И Леонардо снова почувствовал, под равнодушно-ласковым взором Франциска, невозможность говорить о Джоконде.

– Государь, – произнес, наконец, делая усилие, – Государь, будьте милостивы, не отнимайте у меня этого портрета! Он все равно ваш, и денег не надо мне: только на время оставьте его у меня – до моей смерти… Замялся, не кончил и с отчаянною мольбою взглянул на Маргариту. Король, пожав плечами, нахмурился. – Сир, – вступилась девушка, – исполните просьбу мэтра Леонара. Он заслужил того – будьте милостивы! – И вы за него, и вы? Да это целый заговор! Она положила руку на плечо брата и шепнула ему на ухо:

– Как же вы не видите? Он до сих пор любит ее… – Да ведь она умерла! – Что из того? Разве мертвых не любят? Вы же сами говорили, что она живая на портрете. Будьте добры, братец милый, оставьте ему последнюю память о прошлом, нe огорчайте старика…

Что-то шевельнулось в уме Франциска, полузабытое, школьное, книжное – о вечном союзе душ, о неземной любви, о рыцарской верности: ему захотелось быть великодушным.

– Бог с тобой, мэтр Леонар, – молвил с немного насмешливой улыбкой, – видно, тебя не переупрямишь. Ты сумел выбрать себе ходатайницу. Будь спокоен, я исполню твое желание. Только помни: картина мне принадлежит, и деньги за нее ты получишь вперед. И потрепал его по плечу.

– Не бойся же, друг мой: даю тебе слово – никто не разлучит тебя с твоею Лизой!

У Маргариты навернулись слезы на глаза: с тихой улыбкой подала она руку художнику, и тот поцеловал ее молча. Заиграла музыка; начался бал; закружились пары. И уже никто не вспоминал о странном, чуждом госте, который прошел между ними, как тень, и снова скрылся во мраке беззвездной, черной, словно подземной, ночи.

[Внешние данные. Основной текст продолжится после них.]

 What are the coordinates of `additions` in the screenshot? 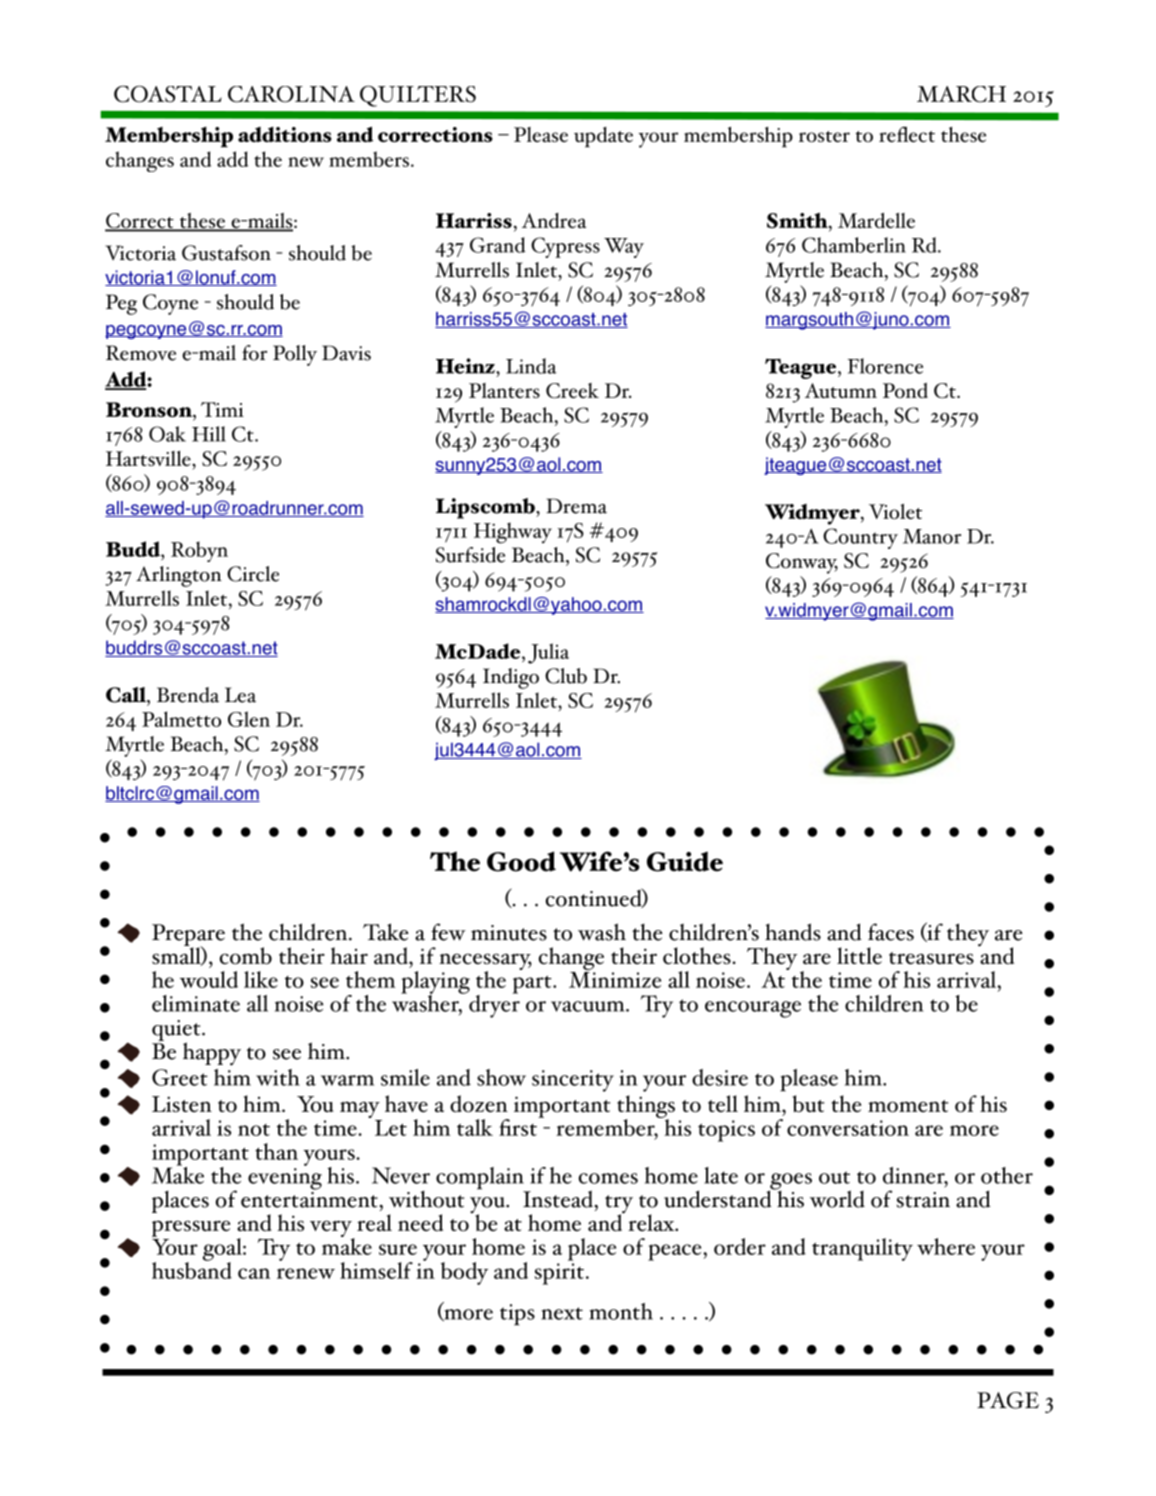 It's located at (285, 134).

Франческо Мельци, чтобы вступить во владение небольшим наследством дальнего родственника, должен был получить бумаги от королевского нотариуса города Амбуаза, мэтра Гильома Боро. Это был человек любезный и дружески расположенный к Леонардо.

Однажды, беседуя с Франческо о последних работах учителя, заметил он с шуткою, что и в собственном доме его есть удивительный живописец из Гиперборейских стран. И, когда Франческо стал расспрашивать, повел его на чердак и здесь, в большой низкой комнате, рядом с голубятнею, в углублении слухового окна, показал крошечную иконописную мастерскую Евтихия Паисиевича Гагары.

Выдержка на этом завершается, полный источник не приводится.